What is it?
More than anything, this Toyota Supra is remarkable for the fact it exists. The imperative that it make money meant Toyota could not do the car by itself, but the joint venture with BMW that created it and the Z4 has been so fraught that Tetsuya Tada, its refreshingly honest chief engineer, told me "there were many times when I believed it simply would not happen".
So you might fear some unsatisfactory compromise between Toyota’s craving for a balls-to-the-wall Porsche Cayman rival and BMW’s no less strong but more commercially-motivated desire to build a broadly defined sporting GT. If so, you’re not alone: Toyota did too. Which is why once the hard points had been agreed – platform, powertrain, wheelbase and so on – the two projects became separate entities, to the extent that Tada-san has driven a Z4 just once and has no idea how his car differs from theirs in terms of settings for suspension, steering and electronically controlled differential. "If you’re going to compare the Supra to another car, compare it to the Cayman," he said. Some might call that fighting talk.

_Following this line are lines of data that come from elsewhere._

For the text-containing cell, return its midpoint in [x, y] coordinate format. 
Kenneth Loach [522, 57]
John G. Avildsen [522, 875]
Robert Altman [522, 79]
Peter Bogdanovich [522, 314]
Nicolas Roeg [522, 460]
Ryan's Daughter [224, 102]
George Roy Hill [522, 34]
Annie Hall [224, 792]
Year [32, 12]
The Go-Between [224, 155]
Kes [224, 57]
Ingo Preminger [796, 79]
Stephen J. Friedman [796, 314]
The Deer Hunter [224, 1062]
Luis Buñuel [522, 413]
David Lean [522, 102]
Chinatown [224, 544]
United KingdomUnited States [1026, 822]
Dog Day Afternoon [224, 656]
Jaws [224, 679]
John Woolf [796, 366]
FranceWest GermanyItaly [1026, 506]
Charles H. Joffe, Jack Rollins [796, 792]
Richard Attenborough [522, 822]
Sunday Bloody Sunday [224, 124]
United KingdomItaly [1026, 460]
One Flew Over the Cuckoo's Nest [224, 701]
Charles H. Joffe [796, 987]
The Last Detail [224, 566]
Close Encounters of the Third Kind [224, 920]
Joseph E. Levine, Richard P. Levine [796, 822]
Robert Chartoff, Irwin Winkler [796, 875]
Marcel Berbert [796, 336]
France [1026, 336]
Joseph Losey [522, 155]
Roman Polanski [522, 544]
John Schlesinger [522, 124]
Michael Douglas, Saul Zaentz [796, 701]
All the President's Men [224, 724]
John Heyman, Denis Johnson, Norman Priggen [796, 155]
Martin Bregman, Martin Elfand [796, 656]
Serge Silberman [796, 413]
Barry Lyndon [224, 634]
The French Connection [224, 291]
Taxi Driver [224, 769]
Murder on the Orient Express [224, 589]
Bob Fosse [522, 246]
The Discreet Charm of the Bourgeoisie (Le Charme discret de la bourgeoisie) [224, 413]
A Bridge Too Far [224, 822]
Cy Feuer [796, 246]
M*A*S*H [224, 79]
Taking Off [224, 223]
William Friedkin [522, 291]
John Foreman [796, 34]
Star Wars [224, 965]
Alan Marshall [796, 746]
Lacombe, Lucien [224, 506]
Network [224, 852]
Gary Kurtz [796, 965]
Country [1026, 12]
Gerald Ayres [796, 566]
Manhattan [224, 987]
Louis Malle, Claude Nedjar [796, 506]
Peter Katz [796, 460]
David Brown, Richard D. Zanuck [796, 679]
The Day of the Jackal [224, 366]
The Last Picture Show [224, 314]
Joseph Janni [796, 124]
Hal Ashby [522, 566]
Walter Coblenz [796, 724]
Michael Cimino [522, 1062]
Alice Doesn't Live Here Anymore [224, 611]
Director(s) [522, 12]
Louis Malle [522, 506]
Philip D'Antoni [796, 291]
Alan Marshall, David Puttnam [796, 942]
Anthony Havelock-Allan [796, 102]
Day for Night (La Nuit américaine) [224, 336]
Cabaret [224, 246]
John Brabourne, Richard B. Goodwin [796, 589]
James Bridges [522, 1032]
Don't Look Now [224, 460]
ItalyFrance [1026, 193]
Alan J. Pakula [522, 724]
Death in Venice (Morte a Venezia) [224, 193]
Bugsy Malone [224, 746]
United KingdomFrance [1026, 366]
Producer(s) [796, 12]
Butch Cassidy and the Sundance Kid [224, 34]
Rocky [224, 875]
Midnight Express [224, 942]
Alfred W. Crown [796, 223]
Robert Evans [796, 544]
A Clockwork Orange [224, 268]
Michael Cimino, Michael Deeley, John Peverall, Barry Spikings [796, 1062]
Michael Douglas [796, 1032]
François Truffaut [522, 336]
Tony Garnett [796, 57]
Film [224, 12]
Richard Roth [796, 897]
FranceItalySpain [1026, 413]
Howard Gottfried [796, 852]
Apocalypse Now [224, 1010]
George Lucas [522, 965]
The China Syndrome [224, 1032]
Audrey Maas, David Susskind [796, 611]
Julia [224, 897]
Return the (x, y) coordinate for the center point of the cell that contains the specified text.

It’s an intriguing car even before you’ve fired up BMW’s 335bhp twin-scroll, single-turbo straight six. Remember too it’s the first car developed from scratch by Toyota’s in-house Gazoo Racing high performance division, hence its full title of Toyota GR Supra. I think it looks great, save some fussiness around the tail, but the hybrid BMW/Toyota interior takes acclimatisation. I don’t suppose too many Toyota customers will be outraged by the clear and effective iDrive interface and the bespoke instrument pack is informative and attractive. But the BMW switchgear looks odd in here, at least to me.